I would like to respond to two of the statements in this article which seem to lie at the foundation of all the other verbiage, and also are the rationale for the petition it seeks to justify. In the first paragraph of the section titled The beginning are these assertions:“It is our contention that the text must remain as it is in the original, that is with Father, Son and Son of God translated as they are regardless the meaning the host culture may give the words. Meaning begins in the mind of the author (God) as opposed to the audience (if one thinks otherwise, postmodernism may be the cause).”
First, I would have to ask, “Does the author contend that all translations of the New Testament must contain the English words, ‘Father’, ‘Son’ and ‘Son of God’ at all relevant points?” This seems an absurdity, but if the answer is “No”, then the wording of the article is relatively incoherent in its core contention. The English words “Father”, “Son” and “Son of God” do not exist in the original, so what am I to understand is to “remain”? The Greek words which are original perhaps, untranslated? But there’s the bit says, “translated as they are”. What are we to make of this confusion?

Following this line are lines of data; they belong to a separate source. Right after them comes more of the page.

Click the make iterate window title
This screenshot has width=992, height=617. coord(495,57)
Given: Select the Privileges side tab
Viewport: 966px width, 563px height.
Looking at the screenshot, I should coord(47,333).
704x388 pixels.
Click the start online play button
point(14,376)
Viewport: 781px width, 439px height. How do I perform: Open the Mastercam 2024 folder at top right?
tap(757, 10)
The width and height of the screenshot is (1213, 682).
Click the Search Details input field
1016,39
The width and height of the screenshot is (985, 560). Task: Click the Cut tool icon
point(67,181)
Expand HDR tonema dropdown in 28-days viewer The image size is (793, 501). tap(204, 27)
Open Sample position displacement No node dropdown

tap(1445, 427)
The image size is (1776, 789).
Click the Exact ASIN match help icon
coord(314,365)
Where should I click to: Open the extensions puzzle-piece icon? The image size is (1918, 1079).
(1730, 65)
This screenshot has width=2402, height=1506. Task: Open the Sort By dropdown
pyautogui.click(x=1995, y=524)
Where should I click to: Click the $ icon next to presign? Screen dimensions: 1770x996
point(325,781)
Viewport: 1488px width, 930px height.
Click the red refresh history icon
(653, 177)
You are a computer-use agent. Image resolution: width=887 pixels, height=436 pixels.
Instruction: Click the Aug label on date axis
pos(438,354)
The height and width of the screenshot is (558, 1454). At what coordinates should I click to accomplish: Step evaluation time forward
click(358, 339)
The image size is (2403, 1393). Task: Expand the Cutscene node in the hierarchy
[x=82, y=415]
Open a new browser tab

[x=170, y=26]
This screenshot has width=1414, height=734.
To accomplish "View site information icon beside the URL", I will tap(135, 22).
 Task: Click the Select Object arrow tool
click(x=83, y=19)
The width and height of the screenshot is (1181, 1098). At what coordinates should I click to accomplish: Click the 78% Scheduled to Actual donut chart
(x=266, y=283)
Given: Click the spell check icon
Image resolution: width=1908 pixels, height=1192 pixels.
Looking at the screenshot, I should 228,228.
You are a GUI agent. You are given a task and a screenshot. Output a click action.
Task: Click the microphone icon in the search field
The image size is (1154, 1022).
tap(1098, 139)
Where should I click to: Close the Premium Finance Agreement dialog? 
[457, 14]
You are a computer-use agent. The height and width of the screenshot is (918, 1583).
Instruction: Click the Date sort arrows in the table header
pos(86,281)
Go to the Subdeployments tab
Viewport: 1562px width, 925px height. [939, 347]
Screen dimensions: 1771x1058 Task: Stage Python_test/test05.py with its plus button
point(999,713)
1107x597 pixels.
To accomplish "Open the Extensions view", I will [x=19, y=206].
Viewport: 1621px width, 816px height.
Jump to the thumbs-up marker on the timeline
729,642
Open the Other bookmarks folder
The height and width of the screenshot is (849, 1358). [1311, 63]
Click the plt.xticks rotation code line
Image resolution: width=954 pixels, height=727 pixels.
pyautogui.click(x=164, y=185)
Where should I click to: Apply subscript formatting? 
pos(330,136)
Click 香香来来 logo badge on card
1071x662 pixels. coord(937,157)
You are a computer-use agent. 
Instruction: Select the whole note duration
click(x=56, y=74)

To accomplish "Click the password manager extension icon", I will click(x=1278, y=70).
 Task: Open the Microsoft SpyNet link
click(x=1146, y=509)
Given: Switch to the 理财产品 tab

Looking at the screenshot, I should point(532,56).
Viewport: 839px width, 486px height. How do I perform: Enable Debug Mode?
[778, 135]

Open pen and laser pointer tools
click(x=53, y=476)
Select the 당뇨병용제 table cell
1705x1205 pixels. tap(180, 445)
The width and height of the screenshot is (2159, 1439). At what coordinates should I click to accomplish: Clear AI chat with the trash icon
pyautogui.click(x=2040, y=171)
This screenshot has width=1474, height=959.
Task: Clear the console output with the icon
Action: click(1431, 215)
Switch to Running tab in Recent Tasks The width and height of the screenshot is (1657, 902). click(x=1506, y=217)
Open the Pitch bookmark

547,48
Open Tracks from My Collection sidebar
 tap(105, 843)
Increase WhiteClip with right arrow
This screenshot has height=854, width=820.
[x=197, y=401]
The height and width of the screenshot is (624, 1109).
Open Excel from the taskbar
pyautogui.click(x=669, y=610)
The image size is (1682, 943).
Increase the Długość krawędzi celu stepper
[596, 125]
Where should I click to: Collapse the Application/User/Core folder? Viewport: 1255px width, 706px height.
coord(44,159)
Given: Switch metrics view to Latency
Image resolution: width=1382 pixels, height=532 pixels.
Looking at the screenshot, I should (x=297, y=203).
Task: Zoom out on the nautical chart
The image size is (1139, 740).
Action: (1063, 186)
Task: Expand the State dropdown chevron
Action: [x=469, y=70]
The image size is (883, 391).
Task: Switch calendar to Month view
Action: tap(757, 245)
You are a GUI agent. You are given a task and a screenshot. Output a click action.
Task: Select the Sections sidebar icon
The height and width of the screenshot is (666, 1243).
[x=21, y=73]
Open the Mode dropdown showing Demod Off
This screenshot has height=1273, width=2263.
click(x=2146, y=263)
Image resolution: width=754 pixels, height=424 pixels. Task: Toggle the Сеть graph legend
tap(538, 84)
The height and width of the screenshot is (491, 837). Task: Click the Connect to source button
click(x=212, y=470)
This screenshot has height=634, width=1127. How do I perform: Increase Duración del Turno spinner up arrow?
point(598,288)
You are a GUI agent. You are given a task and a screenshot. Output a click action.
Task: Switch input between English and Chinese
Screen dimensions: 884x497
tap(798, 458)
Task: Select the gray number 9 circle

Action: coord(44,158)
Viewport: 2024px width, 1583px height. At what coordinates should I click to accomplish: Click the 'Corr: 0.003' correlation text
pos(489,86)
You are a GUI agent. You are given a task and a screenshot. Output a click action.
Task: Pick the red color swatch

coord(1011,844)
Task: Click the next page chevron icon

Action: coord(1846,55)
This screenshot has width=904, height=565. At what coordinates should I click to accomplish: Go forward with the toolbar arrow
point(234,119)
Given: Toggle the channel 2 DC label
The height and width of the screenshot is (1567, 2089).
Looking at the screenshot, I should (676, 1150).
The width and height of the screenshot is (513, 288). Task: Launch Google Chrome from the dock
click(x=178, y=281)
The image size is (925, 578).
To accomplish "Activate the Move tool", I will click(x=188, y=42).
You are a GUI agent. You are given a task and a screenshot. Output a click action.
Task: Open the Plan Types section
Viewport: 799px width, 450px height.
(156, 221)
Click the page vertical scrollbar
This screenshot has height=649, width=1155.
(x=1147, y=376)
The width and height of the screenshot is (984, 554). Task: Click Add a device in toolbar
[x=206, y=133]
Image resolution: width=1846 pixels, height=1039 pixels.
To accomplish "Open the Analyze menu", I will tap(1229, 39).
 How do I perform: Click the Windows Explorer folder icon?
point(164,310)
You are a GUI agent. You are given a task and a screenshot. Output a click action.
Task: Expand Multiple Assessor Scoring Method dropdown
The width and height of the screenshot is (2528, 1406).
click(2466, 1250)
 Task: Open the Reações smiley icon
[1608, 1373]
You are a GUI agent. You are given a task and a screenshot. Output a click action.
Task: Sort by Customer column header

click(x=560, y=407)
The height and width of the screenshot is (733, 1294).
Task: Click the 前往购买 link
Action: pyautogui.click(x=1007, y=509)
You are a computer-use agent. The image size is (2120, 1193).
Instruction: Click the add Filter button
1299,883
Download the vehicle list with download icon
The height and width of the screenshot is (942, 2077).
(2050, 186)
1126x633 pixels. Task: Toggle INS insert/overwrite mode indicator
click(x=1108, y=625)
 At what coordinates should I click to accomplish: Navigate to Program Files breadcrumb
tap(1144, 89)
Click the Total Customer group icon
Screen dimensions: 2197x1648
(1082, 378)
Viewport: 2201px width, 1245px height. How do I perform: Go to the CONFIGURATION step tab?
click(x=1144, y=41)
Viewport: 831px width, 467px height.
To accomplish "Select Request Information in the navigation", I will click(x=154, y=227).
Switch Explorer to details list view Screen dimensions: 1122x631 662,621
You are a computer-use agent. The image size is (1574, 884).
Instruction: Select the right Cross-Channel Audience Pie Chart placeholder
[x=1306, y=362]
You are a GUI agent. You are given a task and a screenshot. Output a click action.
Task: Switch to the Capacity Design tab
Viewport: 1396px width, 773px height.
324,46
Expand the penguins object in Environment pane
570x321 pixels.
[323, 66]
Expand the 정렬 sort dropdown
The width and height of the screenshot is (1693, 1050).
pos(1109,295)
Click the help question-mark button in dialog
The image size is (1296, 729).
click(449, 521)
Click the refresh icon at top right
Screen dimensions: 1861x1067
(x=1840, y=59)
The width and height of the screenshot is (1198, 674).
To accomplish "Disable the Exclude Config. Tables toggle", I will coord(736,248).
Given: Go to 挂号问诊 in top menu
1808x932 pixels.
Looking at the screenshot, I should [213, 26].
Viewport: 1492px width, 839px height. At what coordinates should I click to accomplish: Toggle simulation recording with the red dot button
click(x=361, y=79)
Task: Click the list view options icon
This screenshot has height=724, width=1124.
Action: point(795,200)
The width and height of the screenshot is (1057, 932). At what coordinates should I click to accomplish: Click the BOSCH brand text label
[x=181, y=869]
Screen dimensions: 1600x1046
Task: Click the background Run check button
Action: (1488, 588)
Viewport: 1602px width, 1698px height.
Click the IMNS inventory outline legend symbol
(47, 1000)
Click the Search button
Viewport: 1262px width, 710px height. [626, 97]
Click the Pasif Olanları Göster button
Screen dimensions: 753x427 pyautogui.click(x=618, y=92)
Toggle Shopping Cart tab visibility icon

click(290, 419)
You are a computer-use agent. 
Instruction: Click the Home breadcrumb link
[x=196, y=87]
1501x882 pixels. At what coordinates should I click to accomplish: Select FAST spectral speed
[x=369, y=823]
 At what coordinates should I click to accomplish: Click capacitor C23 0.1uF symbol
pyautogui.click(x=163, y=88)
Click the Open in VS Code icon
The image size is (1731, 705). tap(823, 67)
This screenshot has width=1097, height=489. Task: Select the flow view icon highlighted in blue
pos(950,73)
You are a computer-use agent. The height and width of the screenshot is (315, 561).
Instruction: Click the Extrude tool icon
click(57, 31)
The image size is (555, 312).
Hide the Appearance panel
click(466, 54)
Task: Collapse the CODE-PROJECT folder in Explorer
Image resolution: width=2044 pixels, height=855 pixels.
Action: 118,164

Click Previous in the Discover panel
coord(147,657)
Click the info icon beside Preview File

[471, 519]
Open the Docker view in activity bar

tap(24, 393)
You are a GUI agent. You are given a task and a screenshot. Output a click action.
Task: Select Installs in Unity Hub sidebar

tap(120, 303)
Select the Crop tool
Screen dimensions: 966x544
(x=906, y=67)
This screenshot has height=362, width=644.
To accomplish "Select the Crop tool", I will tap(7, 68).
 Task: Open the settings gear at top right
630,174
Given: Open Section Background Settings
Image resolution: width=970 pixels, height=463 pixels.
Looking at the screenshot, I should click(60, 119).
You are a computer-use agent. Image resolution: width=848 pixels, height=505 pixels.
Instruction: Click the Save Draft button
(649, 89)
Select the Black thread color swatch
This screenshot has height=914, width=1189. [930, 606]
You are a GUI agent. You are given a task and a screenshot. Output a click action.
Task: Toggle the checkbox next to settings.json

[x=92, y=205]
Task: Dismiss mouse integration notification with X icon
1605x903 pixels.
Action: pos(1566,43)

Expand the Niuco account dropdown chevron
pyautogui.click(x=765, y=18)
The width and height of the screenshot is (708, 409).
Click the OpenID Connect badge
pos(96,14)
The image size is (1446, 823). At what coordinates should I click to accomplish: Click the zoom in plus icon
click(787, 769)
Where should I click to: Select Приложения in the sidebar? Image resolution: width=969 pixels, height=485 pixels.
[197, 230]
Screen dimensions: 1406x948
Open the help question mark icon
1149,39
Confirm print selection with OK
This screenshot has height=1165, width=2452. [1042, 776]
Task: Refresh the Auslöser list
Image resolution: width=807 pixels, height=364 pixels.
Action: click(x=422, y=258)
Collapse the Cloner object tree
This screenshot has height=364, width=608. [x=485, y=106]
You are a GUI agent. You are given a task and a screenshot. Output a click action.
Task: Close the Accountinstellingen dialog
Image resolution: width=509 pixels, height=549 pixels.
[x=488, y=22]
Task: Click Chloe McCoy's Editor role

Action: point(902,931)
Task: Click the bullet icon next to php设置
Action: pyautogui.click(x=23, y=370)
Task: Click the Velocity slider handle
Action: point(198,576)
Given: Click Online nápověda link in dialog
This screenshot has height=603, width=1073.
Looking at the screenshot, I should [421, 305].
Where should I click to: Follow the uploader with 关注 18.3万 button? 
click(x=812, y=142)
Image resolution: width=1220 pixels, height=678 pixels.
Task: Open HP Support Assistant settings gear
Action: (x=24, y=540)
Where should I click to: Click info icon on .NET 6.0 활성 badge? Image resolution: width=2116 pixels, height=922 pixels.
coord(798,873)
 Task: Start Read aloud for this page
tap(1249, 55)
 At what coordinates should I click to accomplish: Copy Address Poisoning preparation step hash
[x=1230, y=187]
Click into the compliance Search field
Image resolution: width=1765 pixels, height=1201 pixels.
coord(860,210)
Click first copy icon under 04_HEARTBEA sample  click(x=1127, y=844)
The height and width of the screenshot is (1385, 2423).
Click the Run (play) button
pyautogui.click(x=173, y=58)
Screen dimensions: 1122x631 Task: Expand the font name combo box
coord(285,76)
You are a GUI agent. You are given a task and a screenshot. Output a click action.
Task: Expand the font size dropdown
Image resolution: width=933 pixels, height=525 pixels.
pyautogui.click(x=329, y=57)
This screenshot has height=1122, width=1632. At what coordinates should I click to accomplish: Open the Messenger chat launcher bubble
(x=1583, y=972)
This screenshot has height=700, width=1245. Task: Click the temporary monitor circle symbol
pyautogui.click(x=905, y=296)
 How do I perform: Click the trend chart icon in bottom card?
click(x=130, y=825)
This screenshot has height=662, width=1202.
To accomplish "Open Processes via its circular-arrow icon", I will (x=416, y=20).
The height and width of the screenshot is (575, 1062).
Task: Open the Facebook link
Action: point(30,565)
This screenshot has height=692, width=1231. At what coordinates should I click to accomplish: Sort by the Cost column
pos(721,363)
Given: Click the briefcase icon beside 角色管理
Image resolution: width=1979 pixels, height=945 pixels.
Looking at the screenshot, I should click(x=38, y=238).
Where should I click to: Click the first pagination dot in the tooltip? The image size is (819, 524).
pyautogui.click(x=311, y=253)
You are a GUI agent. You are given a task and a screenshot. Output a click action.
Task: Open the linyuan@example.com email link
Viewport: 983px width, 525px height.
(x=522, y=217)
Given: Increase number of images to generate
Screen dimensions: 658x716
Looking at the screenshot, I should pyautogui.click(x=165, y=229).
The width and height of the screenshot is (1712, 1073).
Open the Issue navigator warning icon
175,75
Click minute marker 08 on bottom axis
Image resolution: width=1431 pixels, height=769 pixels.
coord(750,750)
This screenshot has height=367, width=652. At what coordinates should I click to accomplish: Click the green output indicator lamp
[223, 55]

This is the point I’m trying to make. It would seem the author imagines that there will be words in Language X which are the exact analogues of the English words “Father”, “Son” and “Son of God” (which, of course, in this thinking, are exact analogues of the Greek originals) and that a translator’s job is to just find those analogues – no others – and put them in the translation without fail. Otherwise the charge is leveled that these words (which words exactly?) have been “removed” from the text.
But translation does not work like that because language does not work like that. Language X does not match up in a word for word pairing with any other language. Anyone who has been engaged with actually doing translation in whatever domain – school, mission field, industry, whatever – learns very early on that what is commonly called “literal” translation is not possible. For those who have not done translation themselves it should still be obvious if they have ever read certain instructions on packaging translated say, from Chinese to English, or translations done by a web application like Google Translate. These often come off imperfectly, usually because “literal” translation has been attempted. What you are saying above “must” happen simply cannot be mandated – your stipulation is impossible to accomplish. (You may wish to refute my argument by examples of close match-ups in certain languages, but I need only provide a counter-example from one of the 6,900+ languages in the world, a trivial task, to invalidate your categorical contention.)
The second glaring issue here is the notion that words have meaning outside what the speakers of that language give them. This is not a post-modernist ideological stance, just simple observation. You understand the English word, “son”, to mean something in particular because that is what speakers of your variant of English tend to think when they hear or read that word in that context. It’s a blend of what you were taught it means and how you personally interact with the contexts in which you’ve heard or read it. It has no separate, abstract reality outside of your culture and experience – where would such a meaning reside? You assert that meaning begins in the mind of God – well and good, but as soon as it is communicated via human language it enters into the vagueries of human experience. Or do you suppose, like the Muslims, that Scripture was given in some sort of celestial language that is by nature untranslatable?
This is the way language and culture work: meanings of words are generally negotiated by speakers of the language who use them. Those meanings are not infinitely variable, but they are dynamic, changing over time and across geographic distribution, and for completely explicable sociolinguistic reasons. One can wish that a word meant something in particular, but that doesn’t make it so, certainly not if the one wishing is a speaker of a different language.
Every translator has to operate within the constraints of the language and culture they are working in, seeking to communicate as accurately and clearly as possible the message of Scripture. One of the realities that has to be factored into the translation process is how the receptor culture understands the words. It’s not the only controlling factor, and it is not a pandering to theological or ideological prejudices, but that general cultural understanding must be taken into account if anything at all is to be communicated effectively.
What you and your fellow petitioners are demanding is an impossibility predicated on a fundamental misunderstanding of what language is and how translation is done. Along the way you have done your best to besmirch the good name of some fine Christian brothers and sisters who serve the cause of Christ sacrificially, some in great peril. And you have attempted to put roadblocks in the way of the most effective means of giving people access to God’s word. It is not my place to judge you, sir; it’s not me who will have to stand before God and explain why you’ve done what you’ve done, but you will. So it is my advice to you, in all Christian sincerity, that you repent of “perpetrating a public, church-wide nuisance”, withdraw this petition, and apologize to all those trusting, but equally ill-informed people you’ve led down this path of error. It serves no-one’s cause but that of our common enemy.